如果 free_bkt_id 等于 nbkt_id， 代表当前free buf和目标buf在同一个bucket，不需要移动。只用赋值即可。否则需要移动：

// NOTE: bucket[obkt_id].lock nad bucket[nbkt_id].lock must be held
static void
bucket_move(uint obkt_id, uint nbkt_id, struct buf* node)
{
  bucket_remove(&bcache.hash_buckets.bucket[obkt_id], node);
  bucket_insert(&bcache.hash_buckets.bucket[nbkt_id], node);
}

// NOTE: bkt.lock must be held
static void
bucket_remove(struct buf** bkt, struct buf* node)
{
  struct buf* buf  = *bkt;
  struct buf* pbuf = 0;
  while (buf != 0 && buf != node) {
    pbuf = buf;
    buf  = buf->next;
  }

  if (buf == 0) {
    panic("bucket_remove: buffer slot does not exit in bucket");
  } else {
    if (pbuf == 0) {
      *bkt = buf->next;
    } else {
      // remove node
      pbuf->next = buf->next;
    }
    buf->next = 0;
  }
}
  
// NOTE: bkt.lock must be held
static void
bucket_insert(struct buf** bkt, struct buf* node)
{
  node->next = *bkt;
  *bkt       = node;
}

这是hash table的常规插入删除操作，不用细说（虽然我最开始连这个都实现错了，主要是忘了删除后，将buf->next置为0）。

最后说一下为什么一个 bucket lock 的全局大锁，以及该锁是否有必要。

该锁只有一个作用，保证同一时刻，只有一个进程在执行buffer cache entry从一个bucket移动到另一个bucket。否则可能会有死锁问题。

如下图：

P1持有红色bucket的锁，尝试获取黄色bucket的锁，以将红色buffer cache entry移动到黄色bucket中。
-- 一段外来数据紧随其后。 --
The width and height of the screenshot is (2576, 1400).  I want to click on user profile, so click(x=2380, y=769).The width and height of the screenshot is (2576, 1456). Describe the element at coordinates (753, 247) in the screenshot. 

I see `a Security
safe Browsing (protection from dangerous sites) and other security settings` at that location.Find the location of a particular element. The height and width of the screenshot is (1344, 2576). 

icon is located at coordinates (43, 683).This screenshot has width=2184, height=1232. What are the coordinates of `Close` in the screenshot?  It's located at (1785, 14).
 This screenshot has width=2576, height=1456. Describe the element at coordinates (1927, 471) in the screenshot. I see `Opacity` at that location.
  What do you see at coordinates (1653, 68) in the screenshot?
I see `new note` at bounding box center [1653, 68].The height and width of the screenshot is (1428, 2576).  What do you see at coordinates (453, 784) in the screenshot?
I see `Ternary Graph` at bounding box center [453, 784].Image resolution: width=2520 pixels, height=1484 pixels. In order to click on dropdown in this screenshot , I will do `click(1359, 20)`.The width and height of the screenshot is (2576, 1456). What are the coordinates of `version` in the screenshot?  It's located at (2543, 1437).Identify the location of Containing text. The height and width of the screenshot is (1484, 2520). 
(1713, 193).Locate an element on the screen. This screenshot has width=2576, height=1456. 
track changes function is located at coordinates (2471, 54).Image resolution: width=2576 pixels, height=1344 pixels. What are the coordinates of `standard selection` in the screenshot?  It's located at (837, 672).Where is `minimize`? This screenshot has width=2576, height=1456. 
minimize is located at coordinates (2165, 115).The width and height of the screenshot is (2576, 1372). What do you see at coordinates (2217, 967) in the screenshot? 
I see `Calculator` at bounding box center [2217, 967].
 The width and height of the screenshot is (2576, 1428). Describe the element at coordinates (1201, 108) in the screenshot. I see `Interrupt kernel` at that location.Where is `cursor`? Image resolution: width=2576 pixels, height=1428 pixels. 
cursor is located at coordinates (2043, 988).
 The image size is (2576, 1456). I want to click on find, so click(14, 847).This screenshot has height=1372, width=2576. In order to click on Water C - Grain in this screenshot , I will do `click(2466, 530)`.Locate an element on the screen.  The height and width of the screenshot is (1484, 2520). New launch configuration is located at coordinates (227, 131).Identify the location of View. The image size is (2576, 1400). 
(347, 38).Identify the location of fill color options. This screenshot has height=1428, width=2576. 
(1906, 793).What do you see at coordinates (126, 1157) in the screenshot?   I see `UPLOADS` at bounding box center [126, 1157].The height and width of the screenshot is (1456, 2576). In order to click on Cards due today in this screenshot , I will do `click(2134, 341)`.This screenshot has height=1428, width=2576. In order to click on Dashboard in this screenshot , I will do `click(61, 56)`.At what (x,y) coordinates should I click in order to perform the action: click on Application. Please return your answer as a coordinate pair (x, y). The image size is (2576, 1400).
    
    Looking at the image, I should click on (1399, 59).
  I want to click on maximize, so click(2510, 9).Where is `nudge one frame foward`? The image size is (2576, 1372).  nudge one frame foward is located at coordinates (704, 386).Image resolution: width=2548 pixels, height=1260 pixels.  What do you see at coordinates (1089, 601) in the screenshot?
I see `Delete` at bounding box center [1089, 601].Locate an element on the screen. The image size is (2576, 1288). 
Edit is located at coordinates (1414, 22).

P2相反，持有黄色bucket锁，尝试获取红色bucket锁，以将黄色buffer cache entry移动到红色bucket中。

这样的场景导致了死锁。

所以加上bucket 大锁，保证不出现这个场景。

但是大锁又再次降低了并发。 在实际开发中，采用 try_lock 和retry策略是个更好的做法，这样移动操作也可以并发执行，进一步提升并发。

至此，完成所有task，测试结果如下：

注意，除了bcachetest以外，还需要通过usertests测试

2. 总结·

并发实验果然会难上不少，不过用处也更大，体会到多线程debug的痛苦，增加了调试的经验，多线程编程建议从大锁到小锁，低并发（比如用2个CPU）到高并发量。对于不确定线程安全与否的函数，先加大锁尝试，逐渐减少临界区范围，确定出现问题的临界区，再尝试修改。如果确实无法debug出来，尝试重构也是个好办法。